What we've seen is a divide in which changes they want to make.
The Massachusetts House approved a bill that essentially repeals and replaces the voter-approved law, while the Massachusetts Senate wants to tweak the new law. Legalization advocates prefer the Senate version and have harshly criticized the House version.
Here's a look at the proposed changes.
The tax
The Massachusetts House has proposed a 28 percent tax on marijuana products.
The Massachusetts Senate wants a 12 percent tax, which is what the voters approved.
Lawmakers are likely to meet in the middle.
The current law calls for a 3.75 percent excise tax, on top of the state's 6.25 percent sales tax. The local community could add on a 2 percent tax, so the range would be 10 percent to 12 percent.
Legalization advocates say if the tax is too high, the black market won't be curbed as they intended.
Voter referendum or local government control?
Under the current law, local voters could vote to ban marijuana in their community. The Senate keeps that in place.

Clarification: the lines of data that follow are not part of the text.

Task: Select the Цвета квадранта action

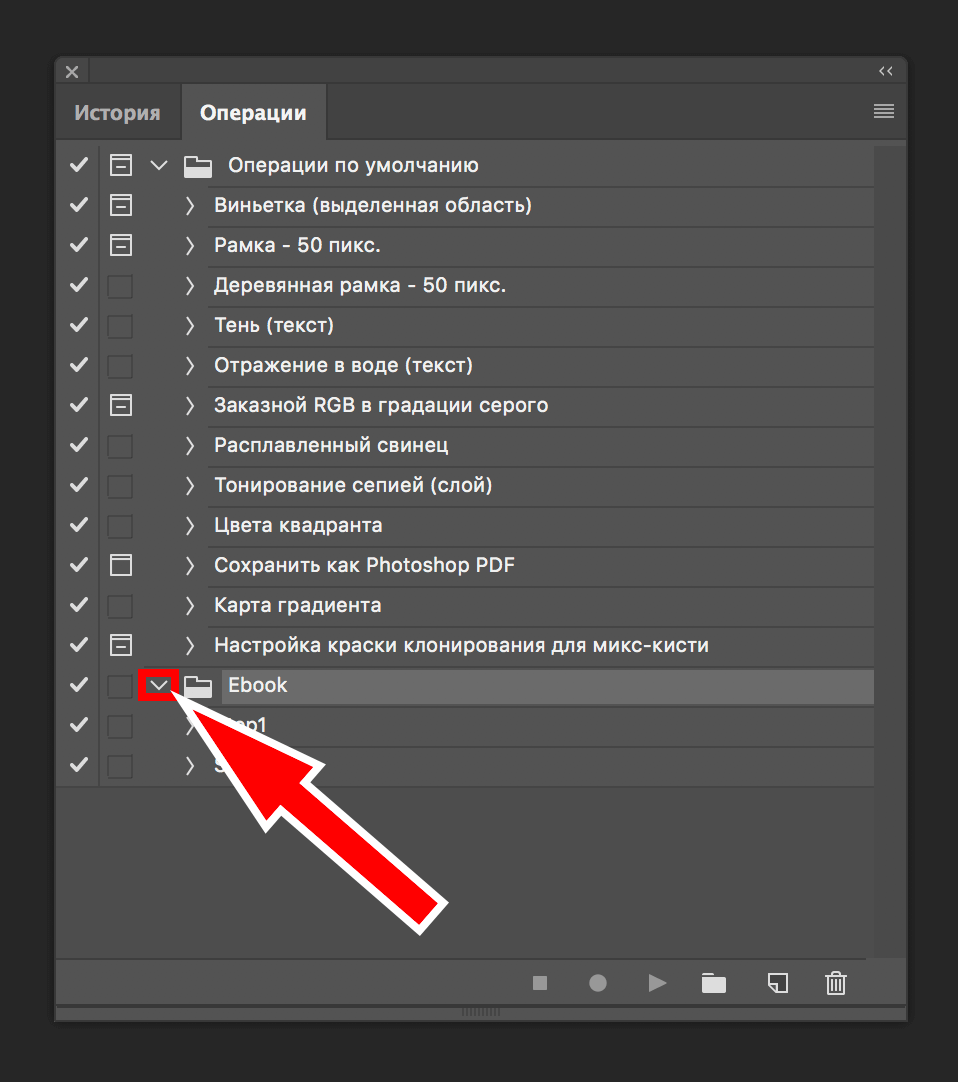Action: (x=298, y=525)
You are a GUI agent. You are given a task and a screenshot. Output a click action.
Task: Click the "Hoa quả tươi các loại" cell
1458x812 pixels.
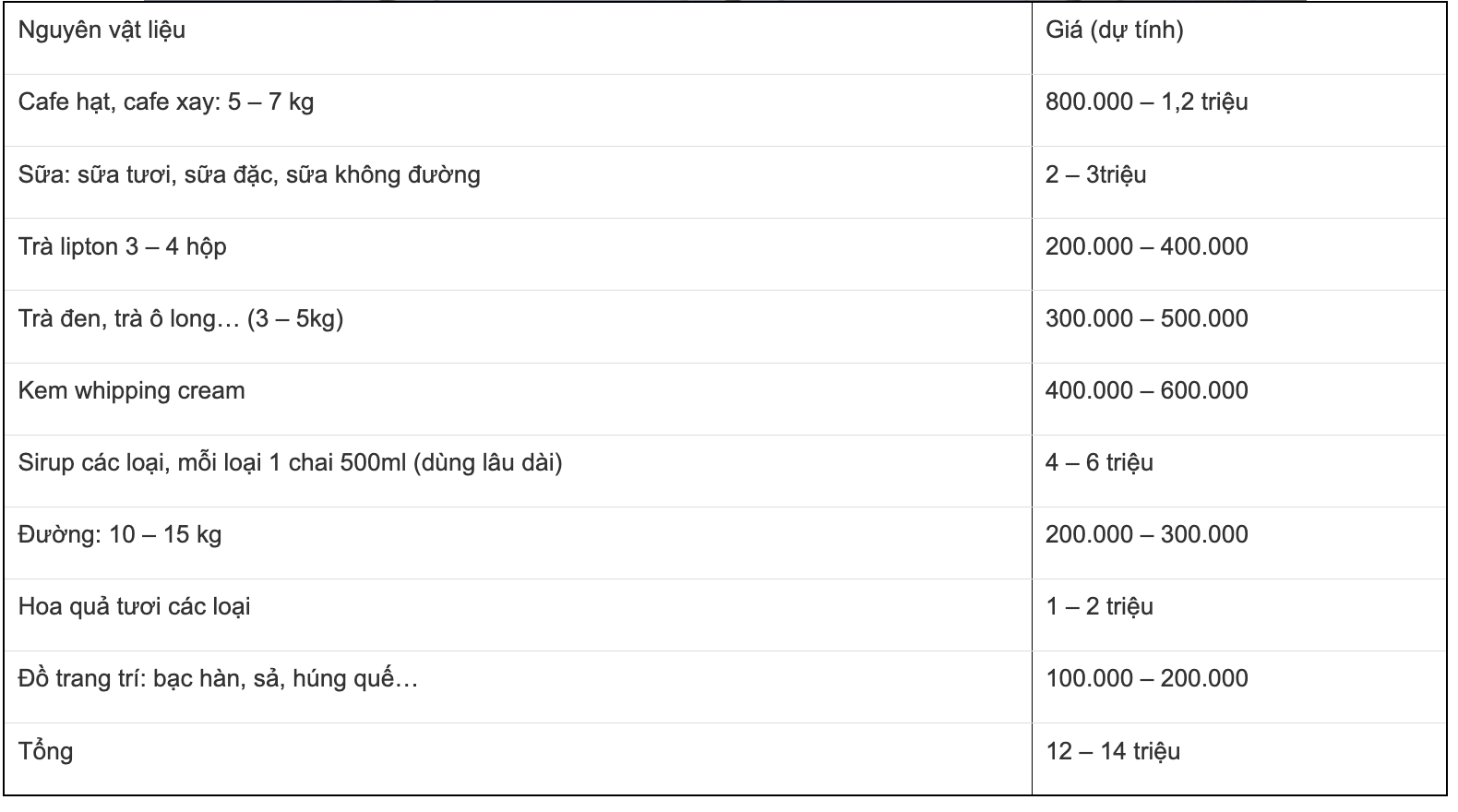point(134,606)
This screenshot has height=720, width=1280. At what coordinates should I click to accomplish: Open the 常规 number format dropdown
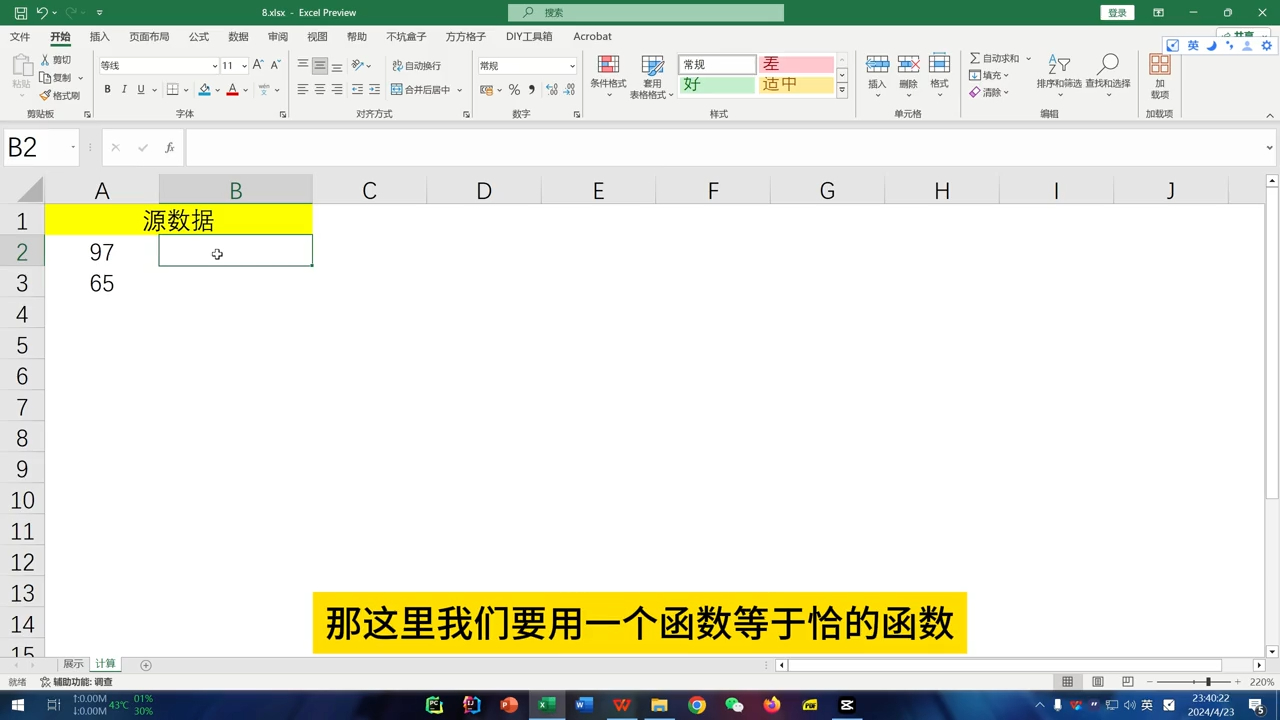(525, 65)
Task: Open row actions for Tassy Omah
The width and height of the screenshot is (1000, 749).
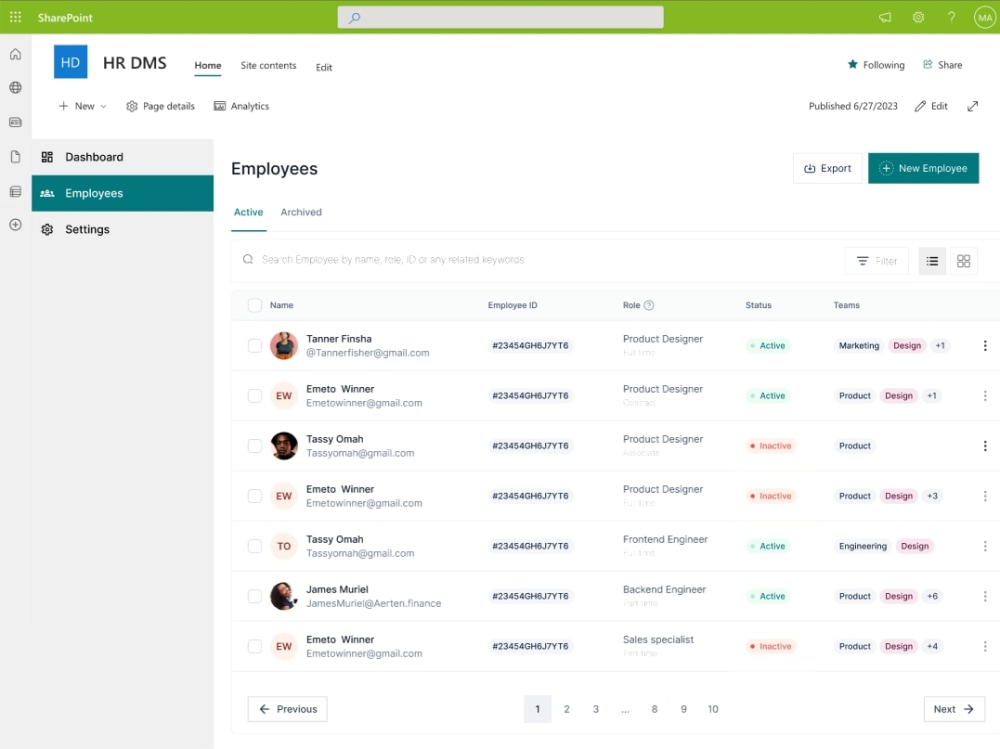Action: tap(985, 446)
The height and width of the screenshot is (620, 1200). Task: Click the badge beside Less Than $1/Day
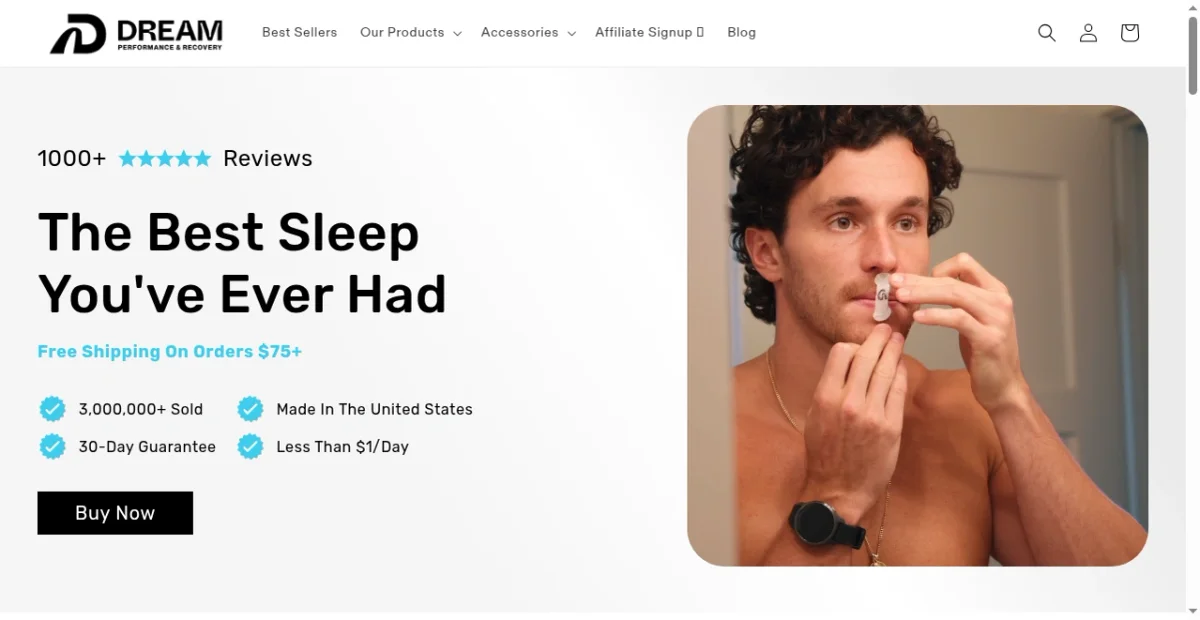pyautogui.click(x=250, y=446)
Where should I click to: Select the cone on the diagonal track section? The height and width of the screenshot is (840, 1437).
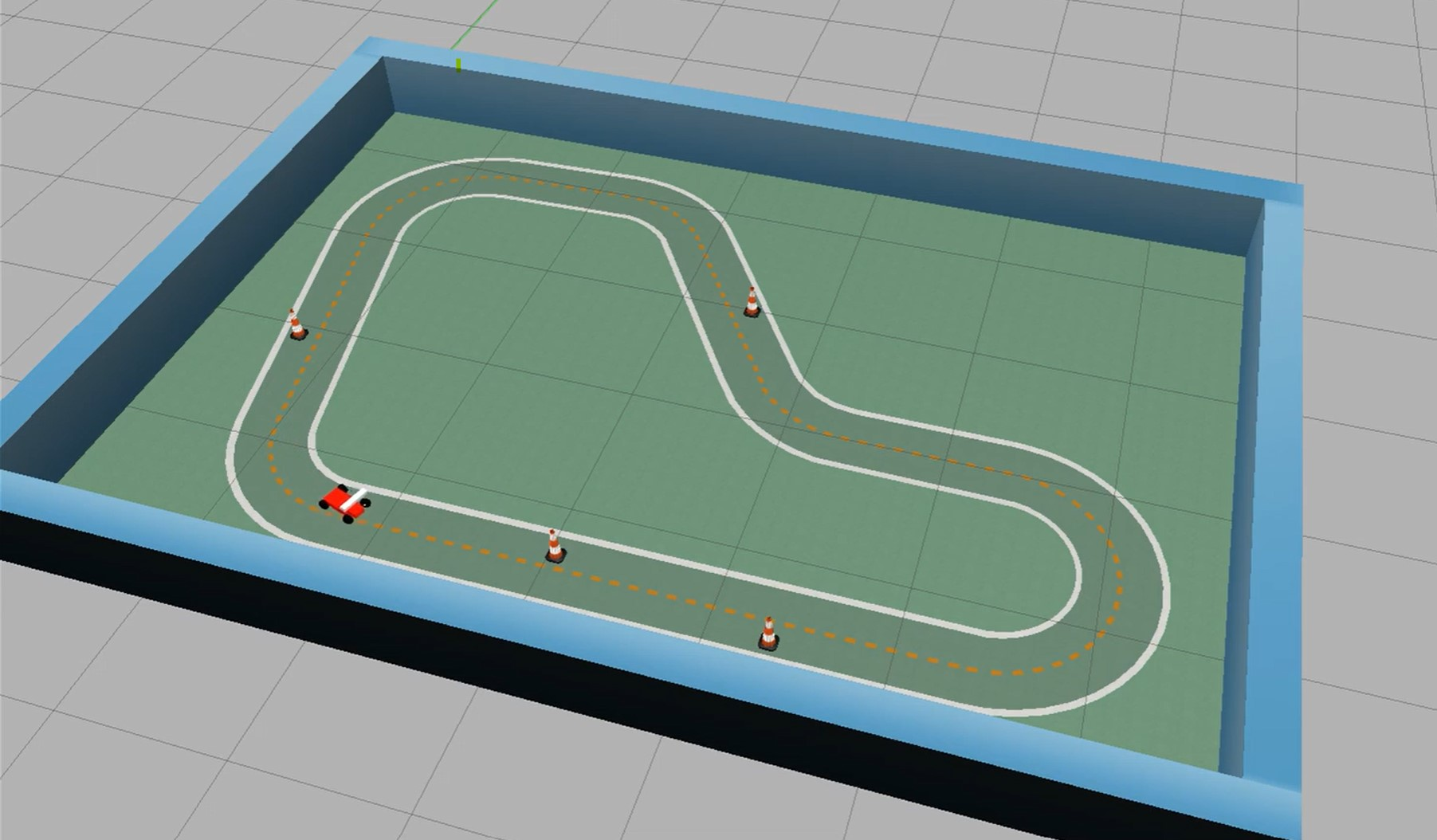click(x=751, y=303)
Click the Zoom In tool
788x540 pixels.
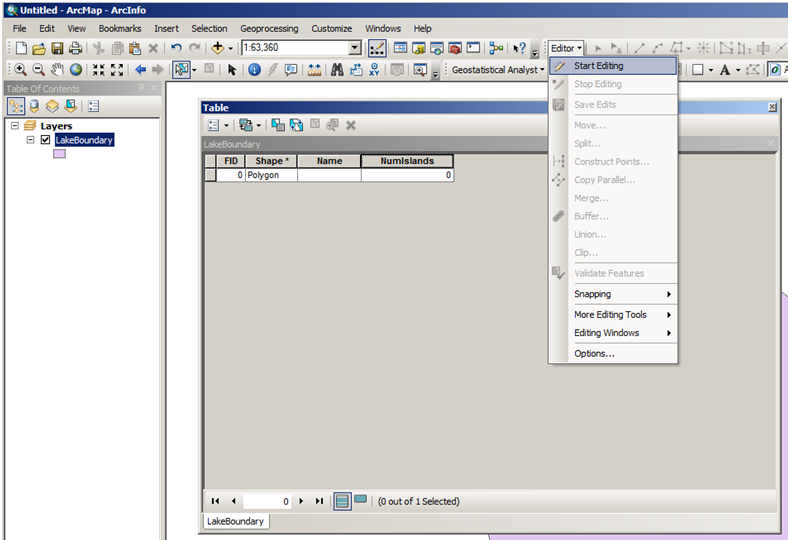[x=21, y=70]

The House seeks to place control into the hands of local governmental bodies. The Massachusetts Municipal Association supports the change, saying, "The flaws and lack of clarity in the existing language is bogging down the zoning process, and is forcing a growing number of communities to adopt moratoriums."
(AP Photo/Brennan Linsley, File)
The Cannabis Control Commission
Both the House and the Senate agree on expanding the Cannabis Control Commission, would oversee licensing of retail pot shops, to five members. Under current law, the commission would have three members. Appointment power on the commission would be divided between the governor, the state attorney general and the state treasurer. The original voter-approved law called for the state treasurer to have more control, since activists who wrote the law modeled it in part of regulating marijuana like alcohol, which falls under the treasurer's office.
The Joint Committee on Marijuana Policy, with co-chair Rep. Mark Cusack, held a public hearing earlier this year. (Don Treeger / The Republican)
Deadline is end of the month
Lawmakers have said they're aiming to get a bill to the governor's desk on June 30. Gov. Charlie Baker has said the deadline is important because the regulatory apparatus needs time to get up and running before retail pot shops open on July 1, 2018.
There's already been changes made in delaying opening of retail pot shops
In January 2017, lawmakers sped a bill to Gov. Baker's desk delaying the opening of retail pot shops by six months. The move drew outcry from legalization advocates who wrote the law and said the changes were unnecessary. Lawmakers said the changes were needed in order to give them time to work on bigger changes to the voter-approved law.
They're actually trying to change two voter-approved pot laws
What's grabbed fewer headlines amid the debate over changes to the recreational marijuana law? Changes to the medical marijuana law. Passed by voters in 2012, the medical marijuana system is under the state Department of Public Health. Both the House and the Senate are interested in rolling the system under the oversight of the Cannabis Control Commission.